I've said it before & I'll probably say it again...

4th April 2012

Good habits are as easy to form as bad ones. Tim McCarver

I struggled through yesterday, I had a lurking headache on top of my back ache and it got worse as the day went on, tablets were not helping.  I did manage to stay on track though and went to bed having used 28pp, and earned 5pp on my pedometer, that’s the first time I’ve tracked in over a week and the scales proved it yesterday morning, in four weeks I’ve lost absolutely zero, actually that’s not strictly true, I lost it then found it again, lost 3lb, then gained 2.5lb the week after and ½ lb this week!  Mmm got maintenance nailed, but I’m well aware of the fact I really should (oooo there’s that word and hence my problem) lose 4-7lb to be more comfortable and even more to be at goal. 

SHOULD
A word oozing with guilt and expectancy, if I here someone say “I should do….” It doesn’t sound anywhere near as meaningful as “I could do…..” Could is saying you have a choice, whereas ‘should’ is saying you ought to do it even if you don’t really want to.

Now if you’d asked me last week ‘Do you want to lose half stone?” My reply would’ve been no not really.  Why, because I would’ve been thinking purely from an image point of view and I know that with the right clothes I can look ok if I dress properly. 
However ask me today, “do you want to lose half stone?” and the reply would be, “I want to eat better and move more and if the side effect of that is a half stone weight loss, then yes I do.”
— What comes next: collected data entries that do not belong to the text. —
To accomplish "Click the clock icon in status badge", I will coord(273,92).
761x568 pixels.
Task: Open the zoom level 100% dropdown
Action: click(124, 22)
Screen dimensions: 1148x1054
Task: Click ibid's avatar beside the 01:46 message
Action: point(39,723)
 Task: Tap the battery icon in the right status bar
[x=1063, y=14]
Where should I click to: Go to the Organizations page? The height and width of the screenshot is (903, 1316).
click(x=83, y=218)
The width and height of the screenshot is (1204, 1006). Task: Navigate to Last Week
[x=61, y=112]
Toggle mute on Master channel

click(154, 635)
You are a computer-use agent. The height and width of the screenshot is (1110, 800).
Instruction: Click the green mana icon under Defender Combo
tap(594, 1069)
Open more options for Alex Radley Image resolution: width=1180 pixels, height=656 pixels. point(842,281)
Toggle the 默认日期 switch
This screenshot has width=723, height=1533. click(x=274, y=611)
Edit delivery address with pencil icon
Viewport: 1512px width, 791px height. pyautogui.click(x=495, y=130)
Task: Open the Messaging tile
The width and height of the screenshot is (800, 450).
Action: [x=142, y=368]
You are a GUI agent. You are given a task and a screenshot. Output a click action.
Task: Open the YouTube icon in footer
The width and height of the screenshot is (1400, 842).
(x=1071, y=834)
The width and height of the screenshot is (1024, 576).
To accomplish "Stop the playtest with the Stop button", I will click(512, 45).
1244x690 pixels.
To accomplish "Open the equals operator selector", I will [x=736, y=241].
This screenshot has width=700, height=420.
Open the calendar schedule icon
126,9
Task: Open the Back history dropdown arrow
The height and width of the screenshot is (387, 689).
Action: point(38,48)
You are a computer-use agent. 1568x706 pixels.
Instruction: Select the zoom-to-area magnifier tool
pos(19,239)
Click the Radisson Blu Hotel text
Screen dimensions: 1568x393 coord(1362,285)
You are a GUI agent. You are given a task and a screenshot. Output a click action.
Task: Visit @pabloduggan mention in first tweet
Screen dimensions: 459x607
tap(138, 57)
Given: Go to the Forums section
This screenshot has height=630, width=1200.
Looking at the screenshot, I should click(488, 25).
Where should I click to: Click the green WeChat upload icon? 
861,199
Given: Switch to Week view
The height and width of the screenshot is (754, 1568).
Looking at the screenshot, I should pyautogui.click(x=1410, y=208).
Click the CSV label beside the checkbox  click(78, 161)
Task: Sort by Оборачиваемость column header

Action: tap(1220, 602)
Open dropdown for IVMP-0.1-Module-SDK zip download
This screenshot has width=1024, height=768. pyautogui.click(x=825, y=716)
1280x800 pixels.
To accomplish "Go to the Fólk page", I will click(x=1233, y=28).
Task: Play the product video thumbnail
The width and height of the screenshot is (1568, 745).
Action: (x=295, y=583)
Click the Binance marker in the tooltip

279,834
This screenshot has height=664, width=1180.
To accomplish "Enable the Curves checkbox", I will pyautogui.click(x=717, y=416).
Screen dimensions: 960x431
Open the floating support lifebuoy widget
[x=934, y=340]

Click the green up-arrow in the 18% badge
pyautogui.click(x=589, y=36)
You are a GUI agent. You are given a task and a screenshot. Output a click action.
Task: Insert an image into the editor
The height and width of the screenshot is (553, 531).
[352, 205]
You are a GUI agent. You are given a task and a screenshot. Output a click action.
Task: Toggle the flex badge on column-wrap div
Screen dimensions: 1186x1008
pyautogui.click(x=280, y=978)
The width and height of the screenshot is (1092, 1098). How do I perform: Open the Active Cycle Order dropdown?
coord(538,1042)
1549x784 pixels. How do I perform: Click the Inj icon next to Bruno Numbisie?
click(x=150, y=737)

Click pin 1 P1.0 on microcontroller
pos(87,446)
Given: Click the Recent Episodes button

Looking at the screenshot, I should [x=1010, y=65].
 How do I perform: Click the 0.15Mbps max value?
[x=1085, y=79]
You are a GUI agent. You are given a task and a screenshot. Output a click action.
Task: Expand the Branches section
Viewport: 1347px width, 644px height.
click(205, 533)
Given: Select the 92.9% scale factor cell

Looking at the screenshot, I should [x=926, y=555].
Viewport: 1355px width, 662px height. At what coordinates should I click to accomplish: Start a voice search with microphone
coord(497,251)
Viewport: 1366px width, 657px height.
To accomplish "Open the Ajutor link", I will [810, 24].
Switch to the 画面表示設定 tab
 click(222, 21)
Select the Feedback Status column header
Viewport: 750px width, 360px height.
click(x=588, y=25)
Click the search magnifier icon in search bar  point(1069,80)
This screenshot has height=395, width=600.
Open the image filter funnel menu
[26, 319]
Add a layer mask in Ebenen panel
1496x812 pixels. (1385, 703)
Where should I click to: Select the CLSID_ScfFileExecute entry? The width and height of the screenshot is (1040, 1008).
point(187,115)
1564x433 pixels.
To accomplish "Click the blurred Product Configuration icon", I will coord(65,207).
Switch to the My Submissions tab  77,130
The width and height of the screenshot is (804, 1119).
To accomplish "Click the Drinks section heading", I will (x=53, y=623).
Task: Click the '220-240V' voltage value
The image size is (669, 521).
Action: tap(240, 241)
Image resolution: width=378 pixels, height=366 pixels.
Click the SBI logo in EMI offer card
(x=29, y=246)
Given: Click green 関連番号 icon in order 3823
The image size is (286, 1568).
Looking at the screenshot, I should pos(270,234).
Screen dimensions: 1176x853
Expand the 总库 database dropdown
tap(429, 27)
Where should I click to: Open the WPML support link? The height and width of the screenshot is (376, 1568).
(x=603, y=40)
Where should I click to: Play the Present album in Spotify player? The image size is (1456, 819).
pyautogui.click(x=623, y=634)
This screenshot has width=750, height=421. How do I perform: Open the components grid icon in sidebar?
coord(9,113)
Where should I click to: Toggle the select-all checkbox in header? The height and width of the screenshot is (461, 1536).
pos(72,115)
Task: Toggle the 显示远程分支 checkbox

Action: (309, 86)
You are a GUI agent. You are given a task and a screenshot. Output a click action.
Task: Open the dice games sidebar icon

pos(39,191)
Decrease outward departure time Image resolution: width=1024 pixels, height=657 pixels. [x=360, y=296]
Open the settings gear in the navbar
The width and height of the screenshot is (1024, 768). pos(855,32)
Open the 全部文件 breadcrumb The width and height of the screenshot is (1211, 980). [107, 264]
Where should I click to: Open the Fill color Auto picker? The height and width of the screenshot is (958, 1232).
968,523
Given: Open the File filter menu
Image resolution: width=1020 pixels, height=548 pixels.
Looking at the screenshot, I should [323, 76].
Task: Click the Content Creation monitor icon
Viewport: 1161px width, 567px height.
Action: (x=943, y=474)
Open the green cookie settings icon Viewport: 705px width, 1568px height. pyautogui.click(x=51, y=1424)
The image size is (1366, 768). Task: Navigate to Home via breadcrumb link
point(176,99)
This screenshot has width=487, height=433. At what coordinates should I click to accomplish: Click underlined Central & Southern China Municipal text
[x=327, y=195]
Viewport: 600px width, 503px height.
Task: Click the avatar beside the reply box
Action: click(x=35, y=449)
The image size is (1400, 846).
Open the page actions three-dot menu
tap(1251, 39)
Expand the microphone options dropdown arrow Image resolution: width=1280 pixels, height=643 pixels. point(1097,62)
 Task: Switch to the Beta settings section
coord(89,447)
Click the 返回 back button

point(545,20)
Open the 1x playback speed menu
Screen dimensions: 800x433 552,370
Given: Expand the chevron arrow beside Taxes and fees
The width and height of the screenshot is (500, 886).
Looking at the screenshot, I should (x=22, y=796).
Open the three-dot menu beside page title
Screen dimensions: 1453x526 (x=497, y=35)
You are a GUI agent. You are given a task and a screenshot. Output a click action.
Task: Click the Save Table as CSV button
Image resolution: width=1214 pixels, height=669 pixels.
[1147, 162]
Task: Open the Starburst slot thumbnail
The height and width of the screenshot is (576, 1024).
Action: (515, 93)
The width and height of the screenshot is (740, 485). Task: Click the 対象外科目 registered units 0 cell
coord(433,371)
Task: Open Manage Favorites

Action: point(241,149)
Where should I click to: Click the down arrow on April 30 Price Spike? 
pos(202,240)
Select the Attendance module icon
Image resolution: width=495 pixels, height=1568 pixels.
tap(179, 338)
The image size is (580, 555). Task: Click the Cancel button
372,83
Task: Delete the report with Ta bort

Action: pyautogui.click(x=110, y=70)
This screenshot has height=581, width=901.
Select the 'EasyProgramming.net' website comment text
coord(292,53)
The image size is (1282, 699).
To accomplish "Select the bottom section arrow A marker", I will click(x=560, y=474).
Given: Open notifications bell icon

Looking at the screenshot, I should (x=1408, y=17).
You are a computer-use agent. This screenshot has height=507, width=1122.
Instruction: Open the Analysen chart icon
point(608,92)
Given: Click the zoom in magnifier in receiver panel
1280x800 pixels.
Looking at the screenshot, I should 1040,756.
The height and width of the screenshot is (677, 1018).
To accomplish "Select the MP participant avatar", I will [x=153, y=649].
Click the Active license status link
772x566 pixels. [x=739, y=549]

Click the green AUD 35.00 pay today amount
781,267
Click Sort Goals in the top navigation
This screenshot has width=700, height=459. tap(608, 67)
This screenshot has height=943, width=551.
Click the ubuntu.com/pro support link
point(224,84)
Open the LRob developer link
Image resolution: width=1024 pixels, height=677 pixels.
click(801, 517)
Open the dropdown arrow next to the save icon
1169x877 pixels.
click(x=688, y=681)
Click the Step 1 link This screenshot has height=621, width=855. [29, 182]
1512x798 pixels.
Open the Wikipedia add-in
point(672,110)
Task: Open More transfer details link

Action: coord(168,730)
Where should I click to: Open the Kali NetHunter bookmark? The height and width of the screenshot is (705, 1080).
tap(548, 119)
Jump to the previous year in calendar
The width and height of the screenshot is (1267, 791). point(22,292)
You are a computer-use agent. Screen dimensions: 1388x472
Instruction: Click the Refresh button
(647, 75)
I was in bed with a pounding headache last night just gone 8pm and I slept until the alarm at 5am this morning, Monday I felt drained all day even though I had relaxed all weekend.  Last week I didn’t think about what I ate at all, and I didn’t eat great, and I truly believe that is part of the reason I haven’t felt great this week.
And yes I’m well aware I’ve probably said this kind of thing before, but hey I’m human, I have a rubbish memory and I have to remind myself occasionally that eating well and moving more isn’t just about weight loss it’s about feeling good and having the energy to enjoy life. 

So here’s to some balance being put back in my life, healthy eating, regular exercise whatever they may be, walking the dog is the main thing, I do that 7 days a week, so any running that gets added to that is a bonus.  I’d have bought myself a scooter yesterday after watching the kids having fun on them if they weren’t so expensive on ebay!  I can just see me tazzing around the estate screaming “beep beep” with Alfie pulling me with his lead.
Egg and beans for breakfast I think, I’ll have time to make that, mmm, I might even add tinned tomatoes and mushrooms – now you’re talking.  

Yep I could eat healthy and more more sounds much more appealing that I should.  I am going to eat healthier and move more sounds more convincing and I actually mean that today.
Apparently we may have snow on the way, at least if it does come I’ll be moving more shovelling it off the drive.

Eat well, feel well!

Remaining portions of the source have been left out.